**Work request:** All the entries that follow must be written out again exactly.

**Data entries:**
*** Block opens ***
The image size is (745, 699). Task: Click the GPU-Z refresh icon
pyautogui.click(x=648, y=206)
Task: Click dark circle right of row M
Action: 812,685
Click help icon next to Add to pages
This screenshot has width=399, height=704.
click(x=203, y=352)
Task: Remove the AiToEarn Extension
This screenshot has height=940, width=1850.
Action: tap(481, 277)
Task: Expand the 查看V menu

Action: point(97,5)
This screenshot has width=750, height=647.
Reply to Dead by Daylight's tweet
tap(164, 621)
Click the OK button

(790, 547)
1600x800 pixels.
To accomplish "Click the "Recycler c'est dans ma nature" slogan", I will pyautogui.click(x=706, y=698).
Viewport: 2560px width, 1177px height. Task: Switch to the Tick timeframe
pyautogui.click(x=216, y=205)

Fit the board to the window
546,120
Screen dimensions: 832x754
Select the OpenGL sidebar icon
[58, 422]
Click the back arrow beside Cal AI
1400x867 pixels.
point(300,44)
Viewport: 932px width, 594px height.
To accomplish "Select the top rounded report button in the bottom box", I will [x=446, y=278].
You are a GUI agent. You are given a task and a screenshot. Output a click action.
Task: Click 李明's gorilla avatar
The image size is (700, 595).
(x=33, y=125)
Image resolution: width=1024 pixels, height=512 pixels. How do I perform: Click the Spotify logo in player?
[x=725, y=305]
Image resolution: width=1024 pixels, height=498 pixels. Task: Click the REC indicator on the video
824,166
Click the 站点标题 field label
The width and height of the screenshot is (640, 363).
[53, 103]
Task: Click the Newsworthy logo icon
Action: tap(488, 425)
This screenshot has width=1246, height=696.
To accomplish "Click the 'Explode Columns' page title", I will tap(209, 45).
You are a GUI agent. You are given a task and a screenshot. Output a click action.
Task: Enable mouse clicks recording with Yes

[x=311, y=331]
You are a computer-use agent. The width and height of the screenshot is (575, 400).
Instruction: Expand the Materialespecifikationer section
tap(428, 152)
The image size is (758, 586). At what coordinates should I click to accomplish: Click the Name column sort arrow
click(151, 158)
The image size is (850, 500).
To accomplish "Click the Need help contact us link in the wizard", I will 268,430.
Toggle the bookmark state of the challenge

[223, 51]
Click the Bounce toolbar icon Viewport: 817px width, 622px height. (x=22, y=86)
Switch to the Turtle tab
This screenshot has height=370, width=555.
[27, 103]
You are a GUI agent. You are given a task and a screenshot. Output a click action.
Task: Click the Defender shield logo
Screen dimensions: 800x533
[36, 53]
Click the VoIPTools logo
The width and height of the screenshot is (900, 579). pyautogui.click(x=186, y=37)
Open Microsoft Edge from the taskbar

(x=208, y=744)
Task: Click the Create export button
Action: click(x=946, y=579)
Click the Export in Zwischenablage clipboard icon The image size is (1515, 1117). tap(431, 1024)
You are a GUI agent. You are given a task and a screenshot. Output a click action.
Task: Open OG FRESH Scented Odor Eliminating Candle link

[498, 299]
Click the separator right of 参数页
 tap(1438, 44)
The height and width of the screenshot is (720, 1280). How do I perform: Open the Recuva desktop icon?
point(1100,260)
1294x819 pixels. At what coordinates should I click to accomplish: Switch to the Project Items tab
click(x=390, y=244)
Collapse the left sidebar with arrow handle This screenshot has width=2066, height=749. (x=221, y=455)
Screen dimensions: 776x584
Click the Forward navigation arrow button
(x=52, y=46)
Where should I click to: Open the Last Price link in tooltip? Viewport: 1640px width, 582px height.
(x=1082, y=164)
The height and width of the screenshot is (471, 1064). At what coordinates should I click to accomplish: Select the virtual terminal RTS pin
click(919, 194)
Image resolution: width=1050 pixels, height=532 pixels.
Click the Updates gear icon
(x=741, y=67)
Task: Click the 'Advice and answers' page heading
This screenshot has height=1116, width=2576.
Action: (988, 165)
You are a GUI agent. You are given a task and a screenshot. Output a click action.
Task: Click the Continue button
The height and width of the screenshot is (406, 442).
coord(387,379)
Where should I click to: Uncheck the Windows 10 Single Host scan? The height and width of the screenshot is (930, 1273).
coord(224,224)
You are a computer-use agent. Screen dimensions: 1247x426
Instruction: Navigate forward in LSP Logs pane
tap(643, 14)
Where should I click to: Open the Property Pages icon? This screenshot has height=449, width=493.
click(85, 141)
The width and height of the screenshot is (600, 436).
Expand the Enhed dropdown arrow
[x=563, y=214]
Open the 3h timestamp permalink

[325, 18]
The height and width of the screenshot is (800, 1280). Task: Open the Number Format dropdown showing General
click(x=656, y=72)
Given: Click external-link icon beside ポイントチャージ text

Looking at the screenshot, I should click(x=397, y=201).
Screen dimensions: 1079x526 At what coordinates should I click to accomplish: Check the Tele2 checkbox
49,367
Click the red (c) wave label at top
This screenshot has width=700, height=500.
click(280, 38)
*** Block closes ***
**Response area:**
The image size is (745, 699). Task: Click the GPU-Z refresh icon
pyautogui.click(x=648, y=206)
Task: Click dark circle right of row M
Action: 812,685
Click help icon next to Add to pages
This screenshot has width=399, height=704.
click(x=203, y=352)
Task: Remove the AiToEarn Extension
This screenshot has height=940, width=1850.
Action: tap(481, 277)
Task: Expand the 查看V menu

Action: point(97,5)
This screenshot has width=750, height=647.
Reply to Dead by Daylight's tweet
tap(164, 621)
Click the OK button

(790, 547)
1600x800 pixels.
To accomplish "Click the "Recycler c'est dans ma nature" slogan", I will pyautogui.click(x=706, y=698).
Viewport: 2560px width, 1177px height. Task: Switch to the Tick timeframe
pyautogui.click(x=216, y=205)

Fit the board to the window
546,120
Screen dimensions: 832x754
Select the OpenGL sidebar icon
[58, 422]
Click the back arrow beside Cal AI
1400x867 pixels.
point(300,44)
Viewport: 932px width, 594px height.
To accomplish "Select the top rounded report button in the bottom box", I will [x=446, y=278].
You are a GUI agent. You are given a task and a screenshot. Output a click action.
Task: Click 李明's gorilla avatar
The image size is (700, 595).
(x=33, y=125)
Image resolution: width=1024 pixels, height=512 pixels. How do I perform: Click the Spotify logo in player?
[x=725, y=305]
Image resolution: width=1024 pixels, height=498 pixels. Task: Click the REC indicator on the video
824,166
Click the 站点标题 field label
The width and height of the screenshot is (640, 363).
[53, 103]
Task: Click the Newsworthy logo icon
Action: tap(488, 425)
This screenshot has width=1246, height=696.
To accomplish "Click the 'Explode Columns' page title", I will tap(209, 45).
You are a GUI agent. You are given a task and a screenshot. Output a click action.
Task: Enable mouse clicks recording with Yes

[x=311, y=331]
You are a computer-use agent. The width and height of the screenshot is (575, 400).
Instruction: Expand the Materialespecifikationer section
tap(428, 152)
The image size is (758, 586). At what coordinates should I click to accomplish: Click the Name column sort arrow
click(151, 158)
The image size is (850, 500).
To accomplish "Click the Need help contact us link in the wizard", I will 268,430.
Toggle the bookmark state of the challenge

[223, 51]
Click the Bounce toolbar icon Viewport: 817px width, 622px height. (x=22, y=86)
Switch to the Turtle tab
This screenshot has height=370, width=555.
[27, 103]
You are a GUI agent. You are given a task and a screenshot. Output a click action.
Task: Click the Defender shield logo
Screen dimensions: 800x533
[36, 53]
Click the VoIPTools logo
The width and height of the screenshot is (900, 579). pyautogui.click(x=186, y=37)
Open Microsoft Edge from the taskbar

(x=208, y=744)
Task: Click the Create export button
Action: click(x=946, y=579)
Click the Export in Zwischenablage clipboard icon The image size is (1515, 1117). tap(431, 1024)
You are a GUI agent. You are given a task and a screenshot. Output a click action.
Task: Open OG FRESH Scented Odor Eliminating Candle link

[498, 299]
Click the separator right of 参数页
 tap(1438, 44)
The height and width of the screenshot is (720, 1280). How do I perform: Open the Recuva desktop icon?
point(1100,260)
1294x819 pixels. At what coordinates should I click to accomplish: Switch to the Project Items tab
click(x=390, y=244)
Collapse the left sidebar with arrow handle This screenshot has width=2066, height=749. (x=221, y=455)
Screen dimensions: 776x584
Click the Forward navigation arrow button
(x=52, y=46)
Where should I click to: Open the Last Price link in tooltip? Viewport: 1640px width, 582px height.
(x=1082, y=164)
The height and width of the screenshot is (471, 1064). At what coordinates should I click to accomplish: Select the virtual terminal RTS pin
click(919, 194)
Image resolution: width=1050 pixels, height=532 pixels.
Click the Updates gear icon
(x=741, y=67)
Task: Click the 'Advice and answers' page heading
This screenshot has height=1116, width=2576.
Action: (988, 165)
You are a GUI agent. You are given a task and a screenshot. Output a click action.
Task: Click the Continue button
The height and width of the screenshot is (406, 442).
coord(387,379)
Where should I click to: Uncheck the Windows 10 Single Host scan? The height and width of the screenshot is (930, 1273).
coord(224,224)
You are a computer-use agent. Screen dimensions: 1247x426
Instruction: Navigate forward in LSP Logs pane
tap(643, 14)
Where should I click to: Open the Property Pages icon? This screenshot has height=449, width=493.
click(85, 141)
The width and height of the screenshot is (600, 436).
Expand the Enhed dropdown arrow
[x=563, y=214]
Open the 3h timestamp permalink

[325, 18]
The height and width of the screenshot is (800, 1280). Task: Open the Number Format dropdown showing General
click(x=656, y=72)
Given: Click external-link icon beside ポイントチャージ text

Looking at the screenshot, I should click(x=397, y=201).
Screen dimensions: 1079x526 At what coordinates should I click to accomplish: Check the Tele2 checkbox
49,367
Click the red (c) wave label at top
This screenshot has width=700, height=500.
click(280, 38)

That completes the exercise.